Афоня вскрикнул от восторга.
— Не надо так, Афоня, изурочишь. — Кузьма распутал петуха, и он сразу захорохорился перед молодкой.
— Смотри, какой бравый, — восхитилась Ульяна. — Как же это ты, Кузя, сколько всего понавез — целое хозяйство, что там чародей такой — Верхотуров. В прошлый раз вьюк, и все за так?!
— Люди, мать, хорошие. Счас разуюсь, перескажу, тебя в гости звали.
— А меня? — Афоня все не может от петуха глаз отвести.
— И тебя, Афанасий. Как же, первым делом тебя пригласили, как узнали, что ты есть. Особенно Томка выспрашивала все…
— Ну-у!.. Девчонка?..
— Деваха… и не одна.
Кузьма подождал, пока Аверьян поставил Красуле ведро.
— Такую кралю высмотрел Аверьяну, я те дам. Варвара Ивановна Верхотурова.
Аверьян от слов Кузьмы вспыхнул, но вида не подал, как бы и интереса не проявил, только пристально уставился на Красулю, а та утопила в ведре морду до глаз, и слышно было, как подсасывала губой воздух.
— Не жадничай, еще принесу, — потянул Аверьян за ведро.
Как только он отошел, Ульяна подсела к Кузьме.
— Так ты правду? Прошлый раз не сказывал.
Кузьма замялся.
— Ну, ладно, — поторопила его Ульяна. — Девушка-то как, приглядна лицом? Как по хозяйству управляет?
Кузьма засмеялся:
— Ты хуже Аверьяна, мать.
— Ну и чего тут такого. В семью ведь брать придется. Аверьян, думаешь, мимо пропустил? Видал, как у него мочки ушей вспыхнули? Парень уж… Если маленько и с изъяном Варвара, ты уж все равно подхвали. Ведь твое слово для братьев… ну, ты чего уставился, верно, Кузя, выбора тут нет, а ведь с человеком жить…
— Да не сумлевайся, мать, говорю, красавица. И все у них как надо, все ладом, и сваха тебе понравится…

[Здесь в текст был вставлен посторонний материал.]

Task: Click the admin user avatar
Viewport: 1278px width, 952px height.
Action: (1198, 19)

— А ну-ка дыхни… Ты уж, Кузя, не по-людски. Аверьян поглядеть, познакомиться должен, да и я, чай, не чужак.
— Ну что ты, Уля. Это я только тебе говорю. Все вместе и поедем, и пусть молодые приглядятся.

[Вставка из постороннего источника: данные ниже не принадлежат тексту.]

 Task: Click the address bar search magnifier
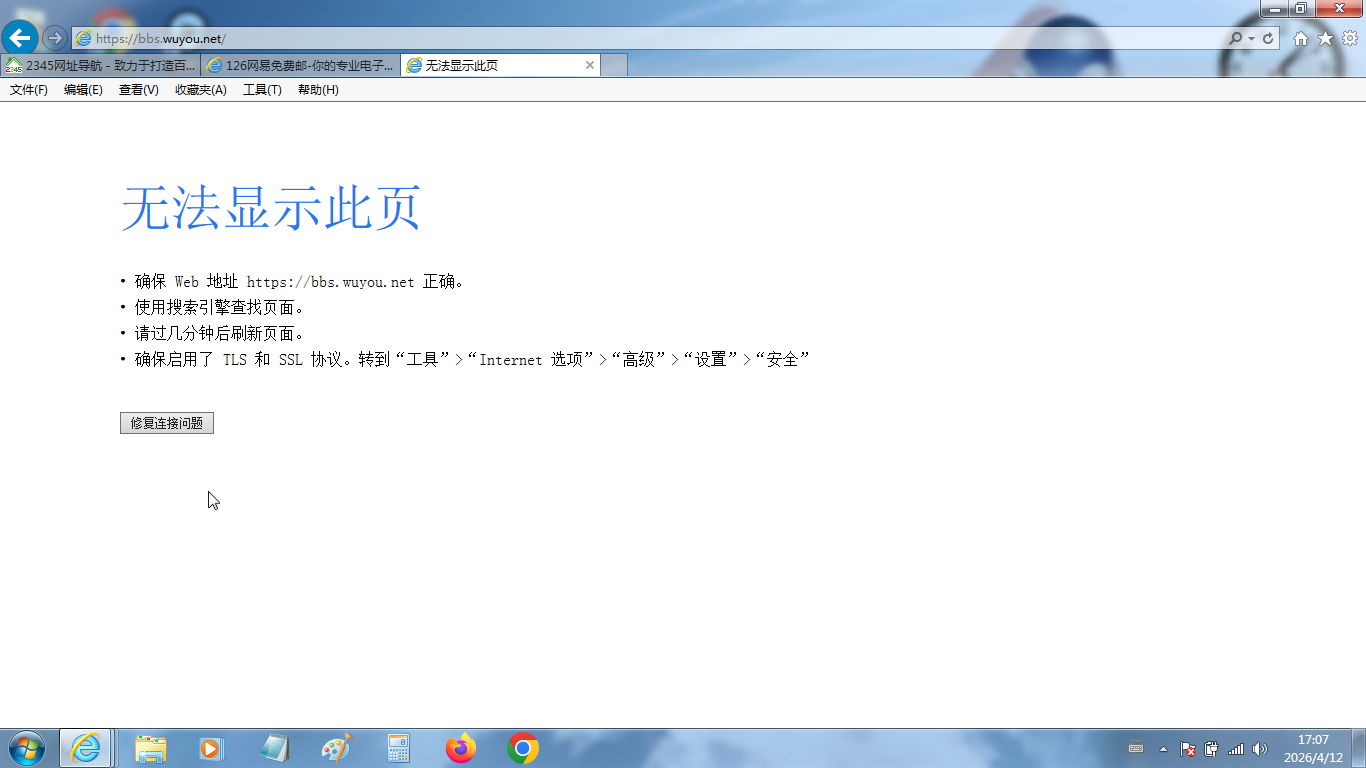(x=1236, y=38)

Ульяна заулыбалась, помогла Кузьме стянуть сапоги, раскинула портянки на траве. А сапоги в сундук — до другого раза.
Кузьма шевелил блаженно припухшими натруженными пальцами и смотрел, как Афоня кормит петуха с молодкой. И воды поставил. Аверьян напоил телку, опрокинул ведро на кол и, не зная, что делать дальше, чесал у Красули за рогом. Телка жалась головой к Аверьяну, прикрыв выпуклые глаза длинными ресницами.
— Смотри, признала хозяина, — разбирая мешки, вьюки, бросила на ходу Ульяна.
Кузьму от вчерашней браги тянуло полежать. Управившись с вьюками, Ульяна скоро носилась от стола к столу, гремела тарелками, ложками. Выглянула на баньку и попросила Аверьяна занести пыхтевший самовар, тогда уж и крикнула Афоню, позвала Кузьму. Кузьма покряхтел, все еще любуясь то Афоней, то вороной, которая с явной ревностью приняла новых кузьминцев. Она то и дело взлетала, падала камнем с лиственницы и на бреющем полете черной тенью подрезала траву.